**Source excerpt:**
* * * *

Wildfire fight needs long-term solution

Tuesday, October 20th, 2020 00:00 |
Firefighters put out fire on Mt Kilimanjaro. BELOW: Francis Omolo Liech, Secretary-General, Kenya National Fire Brigades Association. Photo/COURTESY

Milliam Murigi @millymur1

For a long time, the East Africa region has been using fire to prepare land for agricultural, hunting, and other land management activities. This has contributed to the diversity of the savannah.

However, in the recent past, our national parks and game reserves have been experiencing recurrent fires, a trend  now worrying fire experts and citizens. 

With the latest case being Tsavo National Park and the Kilimanjaro, where over the past few months, huge swathes of the park have been on fire. 

Though some wildfires are started naturally, chiefly by lightning, the rest are started by humans, either accidentally or through arson says Francis Omolo Liech, Secretary-General, Kenya National Fire Brigades Association (Kenfiba).

“Carelessness is one of the causes of wildfires. This happens when passersby or workers around parks or forest who smoke throw cigarette butts thinking they have put them out.

However, what we, fire experts, call smouldering may start building around these butts and ignite dry grasses around it, in turn, causing a huge fire,” he says.

He adds that climate change is also a major contributor to wildfires.  “Extreme weather conditions have amplified number and intensity of wildfires in the world.

* * * *

**Supplied entries:**
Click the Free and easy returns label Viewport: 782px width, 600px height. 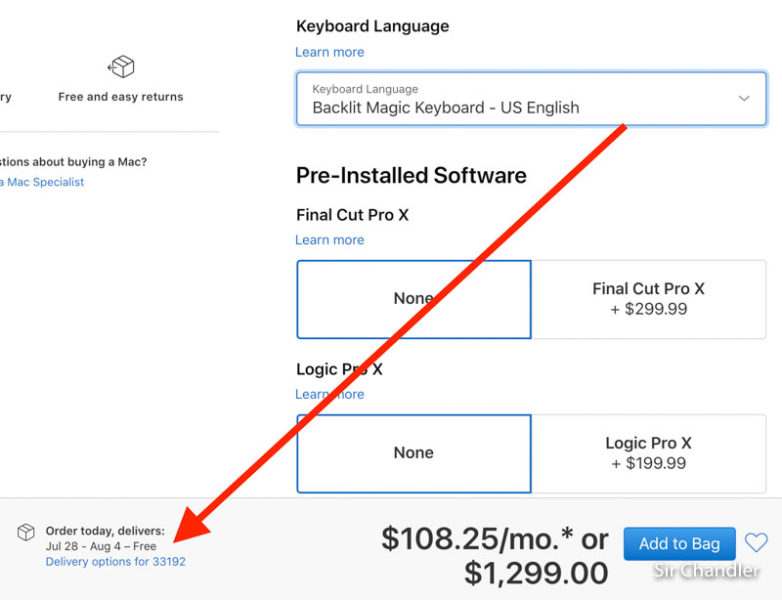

* * * *

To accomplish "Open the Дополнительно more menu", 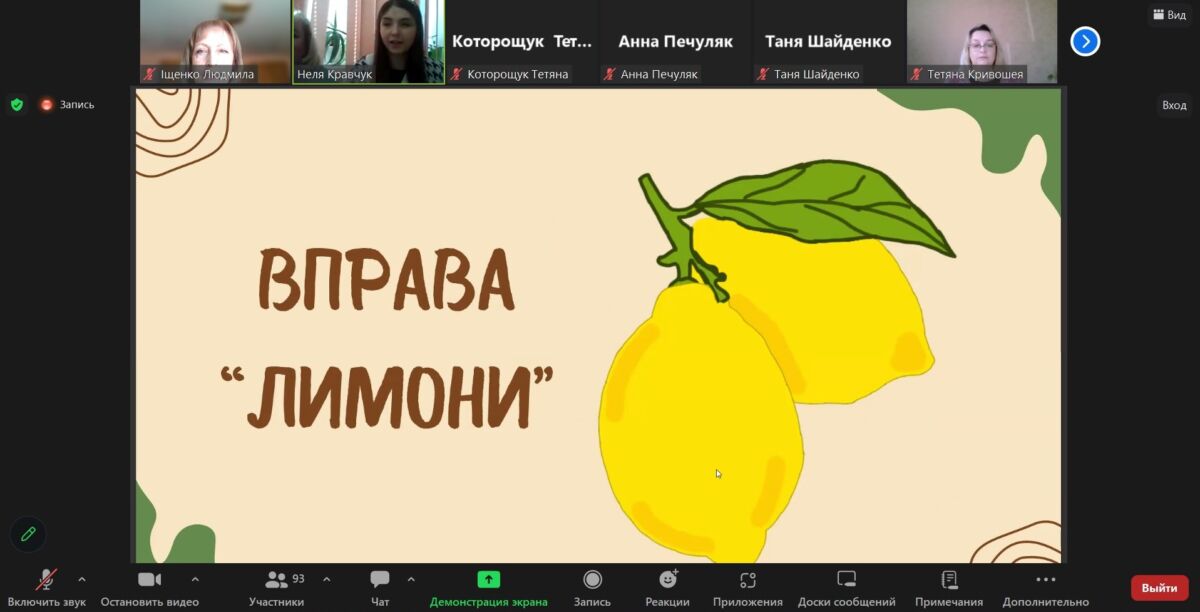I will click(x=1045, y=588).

* * * *

**What you will do:**
**a)** From the wildfire article, extract the stretch from "For a long time, the" through "Brigades Association (Kenfiba).".
**b)** In the wildfire article, which organization does Francis Omolo Liech serve as Secretary-General?

**Answers given:**
**a)**
For a long time, the East Africa region has been using fire to prepare land for agricultural, hunting, and other land management activities. This has contributed to the diversity of the savannah.

However, in the recent past, our national parks and game reserves have been experiencing recurrent fires, a trend  now worrying fire experts and citizens. 

With the latest case being Tsavo National Park and the Kilimanjaro, where over the past few months, huge swathes of the park have been on fire. 

Though some wildfires are started naturally, chiefly by lightning, the rest are started by humans, either accidentally or through arson says Francis Omolo Liech, Secretary-General, Kenya National Fire Brigades Association (Kenfiba).

**b)** The Kenya National Fire Brigades Association (Kenfiba).